Fast diagnosis playbook (first, second, third)
If you’re on call and storage is paging you, don’t wander. Do this, in this order:
1) Confirm what’s “undeletable” and why ZFS is objecting
Try the destroy and read the exact error. ZFS is usually explicit. “snapshot has dependent clones” and “snapshot is held” are not subtle.
2) Look for holds and clone dependencies immediately
Holds and clones account for the majority of “why won’t it delete.” Check holds with zfs holds. Check clones with zfs get origin (or reverse-lookup via zfs list -t all and grep).
3) If space is the problem, find what is actually consuming it
Use usedbysnapshots, usedbydataset, and usedbychildren. If snapshots are consuming space, determine which snapshots are heavy and whether they are pinned by clones/holds.
4) If deletion “works” but snapshots come back, chase the creator
That’s usually a cron job, a systemd timer, a backup appliance, or a replication tool that believes it’s responsible for retention. Deleting symptoms won’t cure the disease.
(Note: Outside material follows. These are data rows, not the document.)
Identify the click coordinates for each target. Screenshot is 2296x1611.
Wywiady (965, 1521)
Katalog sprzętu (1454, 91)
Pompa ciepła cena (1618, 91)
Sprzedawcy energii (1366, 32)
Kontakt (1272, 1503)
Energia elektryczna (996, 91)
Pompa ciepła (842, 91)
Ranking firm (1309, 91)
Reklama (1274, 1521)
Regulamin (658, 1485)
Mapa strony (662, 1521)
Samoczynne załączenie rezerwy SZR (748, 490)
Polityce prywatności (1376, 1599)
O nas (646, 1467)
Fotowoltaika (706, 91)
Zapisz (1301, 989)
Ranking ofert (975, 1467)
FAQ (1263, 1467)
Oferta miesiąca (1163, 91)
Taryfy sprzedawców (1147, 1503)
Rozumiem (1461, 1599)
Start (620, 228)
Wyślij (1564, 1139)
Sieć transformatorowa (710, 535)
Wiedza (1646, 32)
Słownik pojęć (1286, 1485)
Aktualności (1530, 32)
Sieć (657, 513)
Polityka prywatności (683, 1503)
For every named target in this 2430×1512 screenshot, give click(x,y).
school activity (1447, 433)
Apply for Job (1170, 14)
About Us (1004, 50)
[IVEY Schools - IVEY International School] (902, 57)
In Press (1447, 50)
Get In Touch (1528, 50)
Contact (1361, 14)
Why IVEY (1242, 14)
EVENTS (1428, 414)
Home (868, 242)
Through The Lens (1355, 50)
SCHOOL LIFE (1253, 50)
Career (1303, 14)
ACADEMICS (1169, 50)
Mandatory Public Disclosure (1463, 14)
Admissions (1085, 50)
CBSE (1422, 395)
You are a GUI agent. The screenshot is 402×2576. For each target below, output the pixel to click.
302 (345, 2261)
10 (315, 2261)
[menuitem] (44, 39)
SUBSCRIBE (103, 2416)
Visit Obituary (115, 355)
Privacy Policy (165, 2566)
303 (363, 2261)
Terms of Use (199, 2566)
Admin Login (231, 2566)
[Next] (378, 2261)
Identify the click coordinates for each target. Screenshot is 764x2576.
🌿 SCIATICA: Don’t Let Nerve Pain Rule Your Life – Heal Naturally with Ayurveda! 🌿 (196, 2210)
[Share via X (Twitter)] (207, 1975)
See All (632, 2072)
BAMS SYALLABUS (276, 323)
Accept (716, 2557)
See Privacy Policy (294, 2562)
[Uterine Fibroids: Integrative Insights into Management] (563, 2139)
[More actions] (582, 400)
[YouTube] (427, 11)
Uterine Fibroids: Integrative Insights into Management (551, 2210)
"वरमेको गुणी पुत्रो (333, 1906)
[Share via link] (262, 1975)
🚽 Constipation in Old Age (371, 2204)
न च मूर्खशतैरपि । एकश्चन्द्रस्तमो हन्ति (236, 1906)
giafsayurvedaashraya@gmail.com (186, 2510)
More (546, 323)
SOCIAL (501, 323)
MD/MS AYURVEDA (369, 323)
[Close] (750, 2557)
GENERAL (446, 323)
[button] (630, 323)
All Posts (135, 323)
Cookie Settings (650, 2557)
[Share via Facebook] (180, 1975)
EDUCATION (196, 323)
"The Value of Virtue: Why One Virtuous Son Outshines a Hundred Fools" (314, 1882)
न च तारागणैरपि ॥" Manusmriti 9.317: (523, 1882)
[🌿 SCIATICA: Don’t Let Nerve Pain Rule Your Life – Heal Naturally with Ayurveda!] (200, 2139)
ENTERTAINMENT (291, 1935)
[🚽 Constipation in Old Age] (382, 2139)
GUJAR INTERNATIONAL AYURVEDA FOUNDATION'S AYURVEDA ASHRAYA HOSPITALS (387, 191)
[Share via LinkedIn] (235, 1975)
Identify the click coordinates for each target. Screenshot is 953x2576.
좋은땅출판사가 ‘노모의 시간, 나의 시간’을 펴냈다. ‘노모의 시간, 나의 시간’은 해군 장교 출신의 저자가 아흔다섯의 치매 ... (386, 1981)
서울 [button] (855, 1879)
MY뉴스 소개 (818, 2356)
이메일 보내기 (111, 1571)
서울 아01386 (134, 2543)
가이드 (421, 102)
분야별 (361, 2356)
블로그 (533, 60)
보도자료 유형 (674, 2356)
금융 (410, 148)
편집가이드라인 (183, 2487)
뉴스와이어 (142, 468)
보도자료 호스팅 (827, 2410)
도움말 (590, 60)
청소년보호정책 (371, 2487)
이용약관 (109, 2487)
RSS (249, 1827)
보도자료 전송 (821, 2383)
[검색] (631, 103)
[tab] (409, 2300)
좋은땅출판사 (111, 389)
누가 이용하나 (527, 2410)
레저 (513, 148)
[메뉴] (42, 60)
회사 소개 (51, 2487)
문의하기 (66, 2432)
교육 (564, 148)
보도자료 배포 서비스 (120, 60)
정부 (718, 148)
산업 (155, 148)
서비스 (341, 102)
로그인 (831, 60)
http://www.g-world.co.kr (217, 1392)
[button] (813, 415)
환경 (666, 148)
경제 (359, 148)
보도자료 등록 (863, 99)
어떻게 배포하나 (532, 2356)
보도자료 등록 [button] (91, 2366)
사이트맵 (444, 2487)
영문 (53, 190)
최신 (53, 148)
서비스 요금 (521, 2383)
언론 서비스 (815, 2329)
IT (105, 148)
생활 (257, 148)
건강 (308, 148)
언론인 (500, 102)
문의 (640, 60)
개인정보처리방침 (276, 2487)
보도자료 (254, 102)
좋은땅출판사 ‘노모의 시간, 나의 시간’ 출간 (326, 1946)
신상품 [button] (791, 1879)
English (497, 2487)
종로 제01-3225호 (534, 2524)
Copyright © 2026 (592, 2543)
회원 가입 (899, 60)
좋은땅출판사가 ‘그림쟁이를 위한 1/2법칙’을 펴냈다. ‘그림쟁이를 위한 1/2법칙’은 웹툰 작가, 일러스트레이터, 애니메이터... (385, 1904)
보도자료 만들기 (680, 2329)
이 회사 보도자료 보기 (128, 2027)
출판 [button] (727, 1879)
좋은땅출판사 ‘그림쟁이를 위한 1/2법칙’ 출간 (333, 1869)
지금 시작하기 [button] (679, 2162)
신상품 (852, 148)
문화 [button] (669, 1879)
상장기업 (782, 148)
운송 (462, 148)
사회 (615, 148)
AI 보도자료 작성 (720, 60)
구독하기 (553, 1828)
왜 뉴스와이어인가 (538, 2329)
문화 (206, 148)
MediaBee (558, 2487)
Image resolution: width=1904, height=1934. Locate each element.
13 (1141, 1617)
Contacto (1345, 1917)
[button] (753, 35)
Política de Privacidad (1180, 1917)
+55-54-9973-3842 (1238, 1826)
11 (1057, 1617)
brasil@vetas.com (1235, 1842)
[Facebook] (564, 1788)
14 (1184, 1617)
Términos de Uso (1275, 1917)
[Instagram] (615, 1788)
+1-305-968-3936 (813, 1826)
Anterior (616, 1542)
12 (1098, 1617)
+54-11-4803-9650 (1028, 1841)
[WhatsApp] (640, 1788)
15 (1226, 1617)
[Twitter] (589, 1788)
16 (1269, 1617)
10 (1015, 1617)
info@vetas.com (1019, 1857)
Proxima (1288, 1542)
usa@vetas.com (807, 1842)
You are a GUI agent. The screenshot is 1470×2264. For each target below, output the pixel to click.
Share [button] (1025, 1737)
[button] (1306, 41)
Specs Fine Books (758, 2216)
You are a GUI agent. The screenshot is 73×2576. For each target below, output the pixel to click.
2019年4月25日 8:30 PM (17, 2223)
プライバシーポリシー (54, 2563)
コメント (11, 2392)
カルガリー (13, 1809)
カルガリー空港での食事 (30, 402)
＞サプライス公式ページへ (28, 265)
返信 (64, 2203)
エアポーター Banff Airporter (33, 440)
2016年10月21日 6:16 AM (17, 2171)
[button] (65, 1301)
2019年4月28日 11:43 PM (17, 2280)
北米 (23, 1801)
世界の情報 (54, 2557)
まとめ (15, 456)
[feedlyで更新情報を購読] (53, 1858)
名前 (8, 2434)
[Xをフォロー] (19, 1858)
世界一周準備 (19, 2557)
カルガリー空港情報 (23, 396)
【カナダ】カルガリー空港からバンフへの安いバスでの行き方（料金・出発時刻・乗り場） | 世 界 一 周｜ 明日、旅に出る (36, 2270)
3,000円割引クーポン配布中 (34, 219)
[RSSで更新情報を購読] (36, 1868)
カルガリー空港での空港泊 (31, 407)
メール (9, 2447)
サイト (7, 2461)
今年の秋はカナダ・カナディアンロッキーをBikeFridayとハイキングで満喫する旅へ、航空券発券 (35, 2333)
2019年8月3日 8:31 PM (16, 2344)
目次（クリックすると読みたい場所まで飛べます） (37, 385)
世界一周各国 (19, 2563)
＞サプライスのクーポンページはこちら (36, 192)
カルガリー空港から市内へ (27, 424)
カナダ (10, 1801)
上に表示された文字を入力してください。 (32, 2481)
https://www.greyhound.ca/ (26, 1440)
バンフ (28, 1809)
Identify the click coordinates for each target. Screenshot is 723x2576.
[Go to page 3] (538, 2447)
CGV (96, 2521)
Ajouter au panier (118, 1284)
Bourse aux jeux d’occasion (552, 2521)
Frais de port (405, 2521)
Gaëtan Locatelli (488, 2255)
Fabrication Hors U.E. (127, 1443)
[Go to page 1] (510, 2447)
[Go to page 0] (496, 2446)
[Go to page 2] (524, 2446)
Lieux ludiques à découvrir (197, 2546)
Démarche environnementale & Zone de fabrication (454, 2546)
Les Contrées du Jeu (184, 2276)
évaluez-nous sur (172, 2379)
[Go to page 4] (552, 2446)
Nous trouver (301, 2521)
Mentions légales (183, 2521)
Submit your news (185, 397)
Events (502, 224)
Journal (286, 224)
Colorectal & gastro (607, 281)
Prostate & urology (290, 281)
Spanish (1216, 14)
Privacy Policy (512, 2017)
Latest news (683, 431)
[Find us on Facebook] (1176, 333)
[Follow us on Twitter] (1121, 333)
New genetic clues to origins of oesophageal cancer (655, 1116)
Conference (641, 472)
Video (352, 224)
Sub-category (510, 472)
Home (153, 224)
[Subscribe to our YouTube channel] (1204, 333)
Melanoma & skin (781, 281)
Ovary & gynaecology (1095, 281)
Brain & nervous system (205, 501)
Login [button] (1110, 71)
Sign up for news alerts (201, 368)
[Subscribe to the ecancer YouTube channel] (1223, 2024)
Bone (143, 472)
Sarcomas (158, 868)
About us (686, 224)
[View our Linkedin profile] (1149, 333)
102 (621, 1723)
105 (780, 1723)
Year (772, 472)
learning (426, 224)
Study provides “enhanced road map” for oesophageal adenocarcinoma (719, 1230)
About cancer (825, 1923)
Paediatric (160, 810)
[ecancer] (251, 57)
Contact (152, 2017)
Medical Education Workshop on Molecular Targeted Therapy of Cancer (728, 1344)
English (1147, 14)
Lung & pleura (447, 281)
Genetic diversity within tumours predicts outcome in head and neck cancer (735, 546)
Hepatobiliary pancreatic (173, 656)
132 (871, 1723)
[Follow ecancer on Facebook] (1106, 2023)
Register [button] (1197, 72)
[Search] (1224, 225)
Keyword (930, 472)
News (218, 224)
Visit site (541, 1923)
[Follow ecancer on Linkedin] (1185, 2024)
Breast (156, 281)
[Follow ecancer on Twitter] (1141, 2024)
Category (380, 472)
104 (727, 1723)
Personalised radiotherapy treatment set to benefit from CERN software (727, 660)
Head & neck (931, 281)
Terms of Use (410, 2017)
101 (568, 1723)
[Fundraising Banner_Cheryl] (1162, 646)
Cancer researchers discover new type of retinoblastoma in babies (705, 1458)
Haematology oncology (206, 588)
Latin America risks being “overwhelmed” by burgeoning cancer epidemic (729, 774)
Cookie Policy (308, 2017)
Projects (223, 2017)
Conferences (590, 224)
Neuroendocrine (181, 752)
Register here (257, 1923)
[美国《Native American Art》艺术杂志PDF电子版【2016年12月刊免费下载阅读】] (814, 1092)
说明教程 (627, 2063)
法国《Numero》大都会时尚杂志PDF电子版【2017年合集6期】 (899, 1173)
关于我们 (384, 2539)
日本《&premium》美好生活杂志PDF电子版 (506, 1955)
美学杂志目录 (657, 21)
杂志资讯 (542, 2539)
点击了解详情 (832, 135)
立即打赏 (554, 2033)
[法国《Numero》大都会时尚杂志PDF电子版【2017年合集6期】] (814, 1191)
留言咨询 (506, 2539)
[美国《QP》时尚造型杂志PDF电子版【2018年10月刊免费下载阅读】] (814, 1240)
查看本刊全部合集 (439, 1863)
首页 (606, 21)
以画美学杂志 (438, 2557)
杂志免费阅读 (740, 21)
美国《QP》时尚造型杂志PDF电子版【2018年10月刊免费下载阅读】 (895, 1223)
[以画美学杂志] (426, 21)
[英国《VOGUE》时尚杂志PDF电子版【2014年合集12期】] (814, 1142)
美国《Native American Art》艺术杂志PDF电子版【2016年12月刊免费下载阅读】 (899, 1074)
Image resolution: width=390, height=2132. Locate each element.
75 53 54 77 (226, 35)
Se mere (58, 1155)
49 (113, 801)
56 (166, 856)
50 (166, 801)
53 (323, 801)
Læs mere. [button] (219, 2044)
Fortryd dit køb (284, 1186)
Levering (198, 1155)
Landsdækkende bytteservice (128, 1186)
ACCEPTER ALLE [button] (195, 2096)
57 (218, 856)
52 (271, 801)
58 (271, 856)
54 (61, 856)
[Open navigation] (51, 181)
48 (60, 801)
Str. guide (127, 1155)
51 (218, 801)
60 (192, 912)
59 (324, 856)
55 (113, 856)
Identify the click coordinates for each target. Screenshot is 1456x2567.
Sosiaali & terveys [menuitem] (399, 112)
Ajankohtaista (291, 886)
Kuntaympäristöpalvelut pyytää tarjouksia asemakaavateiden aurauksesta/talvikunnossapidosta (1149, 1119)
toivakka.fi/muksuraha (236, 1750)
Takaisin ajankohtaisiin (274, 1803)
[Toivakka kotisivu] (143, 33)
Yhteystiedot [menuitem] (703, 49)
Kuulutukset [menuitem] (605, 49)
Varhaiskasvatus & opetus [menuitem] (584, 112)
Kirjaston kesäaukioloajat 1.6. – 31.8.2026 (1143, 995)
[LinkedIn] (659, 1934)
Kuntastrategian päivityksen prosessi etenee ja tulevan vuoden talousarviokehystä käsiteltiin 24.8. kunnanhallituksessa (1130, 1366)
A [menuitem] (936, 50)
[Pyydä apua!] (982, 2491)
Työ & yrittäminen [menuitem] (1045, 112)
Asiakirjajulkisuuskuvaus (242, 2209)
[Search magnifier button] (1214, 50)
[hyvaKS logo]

Core mechanics: holds, clones, busy datasets, and replication
Holds: the polite “no”
A hold is a tag on a snapshot that prevents destruction. A snapshot can have multiple holds, typically one per workflow: “backup,” “replication,” “legal,” “before-upgrade,” and the infamous “temp” that becomes permanent.
Key operational detail: you don’t “remove the hold,” you release it by name. If there are multiple hold tags, you must release them all (or use -r patterns carefully). This is where zfs release is your friend, and also where you can shoot yourself in the foot by releasing a hold that a backup system expects.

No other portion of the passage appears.